Rally of Lebanon, which is organized by the Automobile et Touring Club du Liban (ATCL), has been a popular sport in Lebanon since the late 1960s. It is the only tarmac rally of the MERC.

Grand Prix
In 2001, Solidere revealed plans to build a racing circuit in the Beirut Central District in a bid to stage Formula One races in Lebanon. The plan was to make the Beirut Formula One the only in-city Grand Prix outside Monaco. The plans never saw fruition. However, Lebanon entered the world of international motor sport in 2004 with the formation of the Lebanese A1 Grand Prix team that included driver Basil Shaaban, making Lebanon the first Arab nation to participate in the World Cup of Motorsport.

Athletics

Jogging
Jogging is a popular sport, especially in the capital along the Corniche Beirut, in the Horsh Beirut and the Shoreline Walk in Beirut Central District.

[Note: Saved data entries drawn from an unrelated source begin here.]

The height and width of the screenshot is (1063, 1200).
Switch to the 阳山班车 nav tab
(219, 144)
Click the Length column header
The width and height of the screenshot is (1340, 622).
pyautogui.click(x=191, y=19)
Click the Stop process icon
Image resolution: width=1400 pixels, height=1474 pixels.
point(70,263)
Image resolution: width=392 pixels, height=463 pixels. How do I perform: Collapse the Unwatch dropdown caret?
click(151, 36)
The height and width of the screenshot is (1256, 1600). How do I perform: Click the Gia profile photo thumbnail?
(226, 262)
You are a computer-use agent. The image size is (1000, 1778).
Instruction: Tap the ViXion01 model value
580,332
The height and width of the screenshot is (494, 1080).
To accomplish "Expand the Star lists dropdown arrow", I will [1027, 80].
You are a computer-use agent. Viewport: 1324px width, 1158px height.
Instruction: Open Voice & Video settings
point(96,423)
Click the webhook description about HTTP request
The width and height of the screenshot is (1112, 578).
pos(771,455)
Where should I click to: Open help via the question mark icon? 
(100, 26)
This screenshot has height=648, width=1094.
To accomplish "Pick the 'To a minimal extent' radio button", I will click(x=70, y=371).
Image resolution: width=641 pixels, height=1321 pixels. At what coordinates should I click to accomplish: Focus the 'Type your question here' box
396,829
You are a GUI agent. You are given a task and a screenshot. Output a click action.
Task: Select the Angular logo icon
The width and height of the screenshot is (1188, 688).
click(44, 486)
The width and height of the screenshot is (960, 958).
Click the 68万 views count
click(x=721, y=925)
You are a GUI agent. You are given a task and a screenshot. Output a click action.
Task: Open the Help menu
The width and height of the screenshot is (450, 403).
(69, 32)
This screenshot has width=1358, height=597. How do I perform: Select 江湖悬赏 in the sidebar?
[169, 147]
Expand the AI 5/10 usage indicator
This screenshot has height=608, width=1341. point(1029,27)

Outside Beirut, jogging is practiced at the Marina Joseph Khoury in Dbayeh and along the corniches of Tripoli, Tyre and Sidon.

Marathons

The Beirut International Marathon (BIM) has been an annual, international event since 2003. It is held every fall, drawing top runners from Lebanon and abroad. Shorter races are also held for youth and less serious competitors. Race day is promoted as a fun, family event, and it has become a tradition for many to participate in costumes or outlandish clothing.

Bodybuilding
Bodybuilding is a popular sport in Lebanon. Bodybuilders like George Farah, Samir Bannout, Fouad Abiad and Mohammad Bannout, won international competitions. Edward Michel Kaouk was another Lebanese bodybuilder who won the Championship of Arabs and the Middles East in 1979, the Paris Amateur Bodybuilding Championship in 1980, and the World Amateur Bodybuilding Championship the same year. Malih Alaywan, IFBB Patron and once IFBB's vice president for the Middle East and, is credited with creating support for bodybuilding in Lebanon and the Arab world.

Combat Sports

Greco-Roman wrestling
Khalil Taha was a bronze medal winner in the 1952 Helsinki Olympics in Greco-Roman wrestling, while Zakaria Chihab won the silver. In 1980, Hassan Bechara won the bronze medal at the 1980 Summer Olympics in Moscow.

Martial arts
Martial arts are also popular combat sports in Lebanon.

Equine sports
The Beirut Hippodrome, a horse-racing facility built in 1885, is once again operating and regaining its former popularity after years of neglect during the war. Additionally, private clubs have been established in Lebanon, such as The Lebanese Equestrian Club (CHL) also known as Club Hippique Libanais, the Buldozer

Mountain sports
Hiking, trekking and mountain biking are popular sports in the summer when ski lifts can be used to access some of Lebanon's best trails, with panoramic views stretching as far as Cyprus to the west and Syria to the east. The Lebanon Mountain Trail is Lebanon's first national long-distance hiking trail that covers 440 km and passes through 75 villages, starting in the north and trecking over the spine of Mount Lebanon until it terminates in the south of Lebanon. The Baskinta Literary Trail, a 24-km long, offers hikers a chance to discover 22 literary landmarks related to several acclaimed, Lebanese literary figures. Cross-country running, rock climbing, and caving are also sports practiced across Mount Lebanon.

Racquet sports

Tennis
According to the 13th century French tale, L'histoire d'Apollonius de Tyr, the Stoic philosopher and Phoenician king, Apollonius of Tyre was the oldest tennis player and champion on record, albeit fictional. In reality, Lawn tennis did not come to Lebanon until 1889 when it was first introduced in the village of Brummana. Ainab was also one of the first villages in Lebanon to have a tennis court, which was built by five professors from the American University of Beirut early in the 20th century. The annual tennis tournament, which was an international event prior to the war, but now mostly a national one, is held at Brummana High School in August.

Table tennis :
Www.lttf.com.lb

Team sports

Association football

Football is the most popular sport in Lebanon. It is governed by the Lebanese Football Association (LFA). The country's most supported clubs are Nejmeh and Ansar, with Ahed gaining popularity in recent years.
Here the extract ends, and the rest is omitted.